The poet got out pen and paper, sat on a wall. Beyond the wall lay a lunatic who had shaped a lady out of rubbish; but she had come to life and the two made passionate love, each of them perfect in the other’s eyes.

The poet started to write a sonnet.

Tom, with the insight that comes only to the mad, stayed his hand, and said, “Have you considered becoming an accountant? Lots of lovely numbers in neat rows. Steady wages. No heartbreak or raging metaphors.”

(The lunatic behind the wall and his lady-love began to sing, something with Hey nonny-nonny in it every other line. It was time for Tom and the others to move on.)

* * * * * * *

The ending was this: Peter married Rosalind, after a proposal that added up their accounts neatly and showed how one side balanced the other.
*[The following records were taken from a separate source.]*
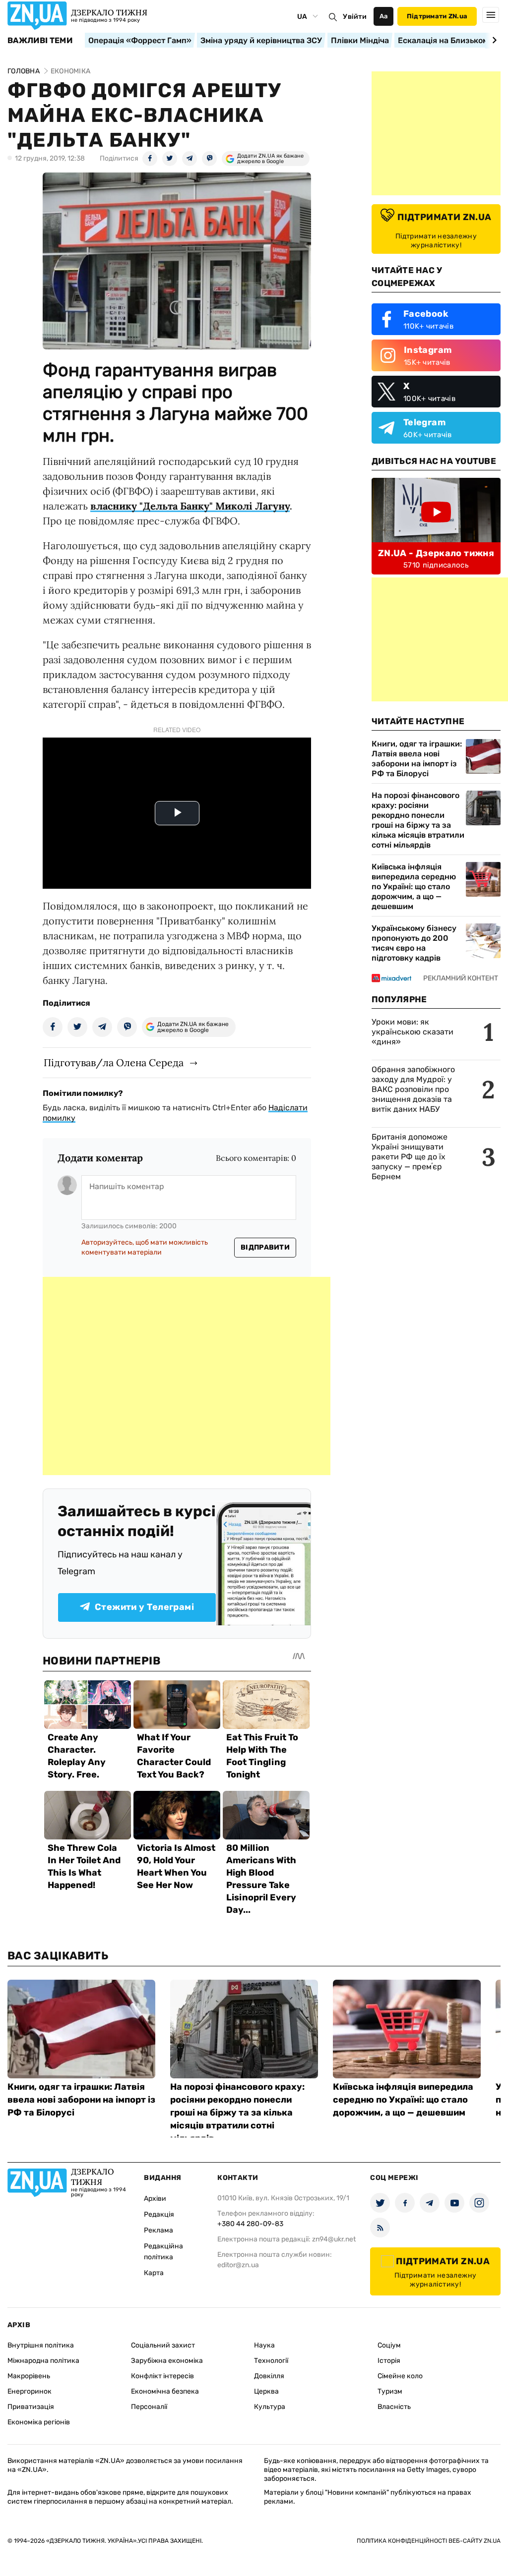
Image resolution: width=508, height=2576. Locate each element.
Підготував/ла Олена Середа (114, 1062)
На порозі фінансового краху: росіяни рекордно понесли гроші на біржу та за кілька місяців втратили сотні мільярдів (418, 820)
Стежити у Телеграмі (144, 1607)
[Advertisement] (186, 1376)
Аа (384, 16)
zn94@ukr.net (334, 2239)
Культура (269, 2407)
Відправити (265, 1247)
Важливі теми (39, 41)
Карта (154, 2273)
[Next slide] (493, 40)
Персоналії (149, 2407)
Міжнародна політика (43, 2360)
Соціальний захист (163, 2345)
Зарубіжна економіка (167, 2360)
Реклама (158, 2230)
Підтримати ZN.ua (437, 16)
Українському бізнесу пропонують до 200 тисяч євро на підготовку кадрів (414, 943)
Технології (271, 2360)
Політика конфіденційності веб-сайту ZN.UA (429, 2540)
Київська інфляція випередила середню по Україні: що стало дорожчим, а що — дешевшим (414, 886)
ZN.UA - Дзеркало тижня (436, 553)
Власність (394, 2407)
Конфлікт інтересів (162, 2376)
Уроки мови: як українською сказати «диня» (412, 1031)
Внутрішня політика (40, 2345)
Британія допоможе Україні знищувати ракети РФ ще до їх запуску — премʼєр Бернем (409, 1156)
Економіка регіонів (38, 2422)
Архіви (155, 2198)
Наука (264, 2345)
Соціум (389, 2345)
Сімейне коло (400, 2376)
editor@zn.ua (238, 2265)
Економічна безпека (165, 2391)
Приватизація (30, 2407)
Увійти (355, 16)
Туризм (390, 2391)
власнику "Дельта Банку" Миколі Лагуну (190, 506)
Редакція (159, 2214)
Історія (389, 2360)
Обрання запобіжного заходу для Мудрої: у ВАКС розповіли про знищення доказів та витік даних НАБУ (413, 1089)
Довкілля (269, 2376)
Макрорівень (28, 2376)
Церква (266, 2391)
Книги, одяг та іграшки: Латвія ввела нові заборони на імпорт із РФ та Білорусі (417, 758)
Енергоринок (29, 2391)
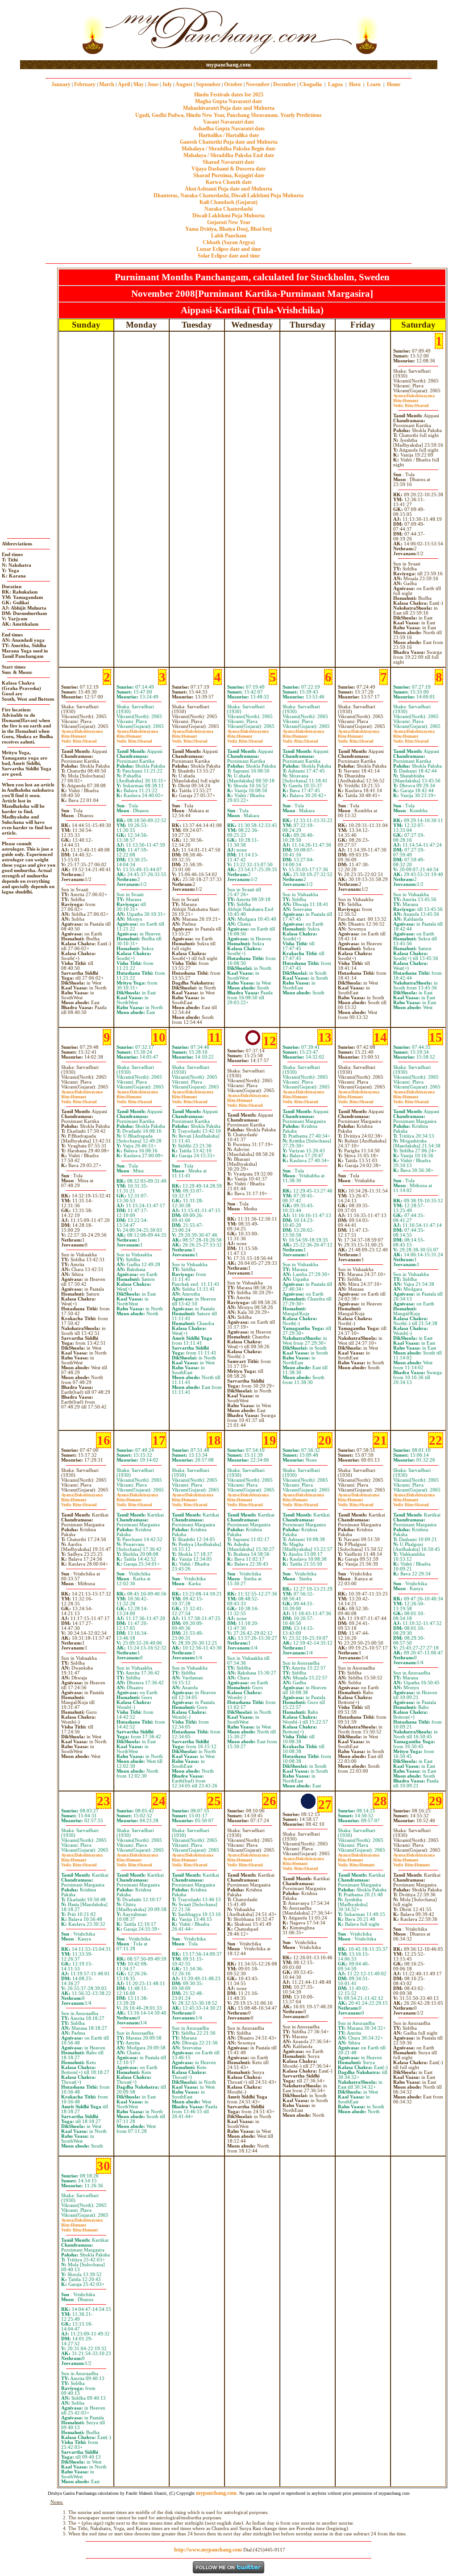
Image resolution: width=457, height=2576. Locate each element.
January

They lived quietly and happily together for a long time. If theirs was not a fiery, all-consuming passion, it was just as well, for such love is only for madmen, as Tom O’Bedlam knew so well. It deprives one of reason by its very nature, but even so, you have to have a knack for it, as you do for really inspired madness.

He explained as much to the Man in the Moon (there was only one) at night when he climbed to the top of the spire of old St. Paul’s and helped free the Moon, which had gotten stuck up there, like an apple on the end of a knife.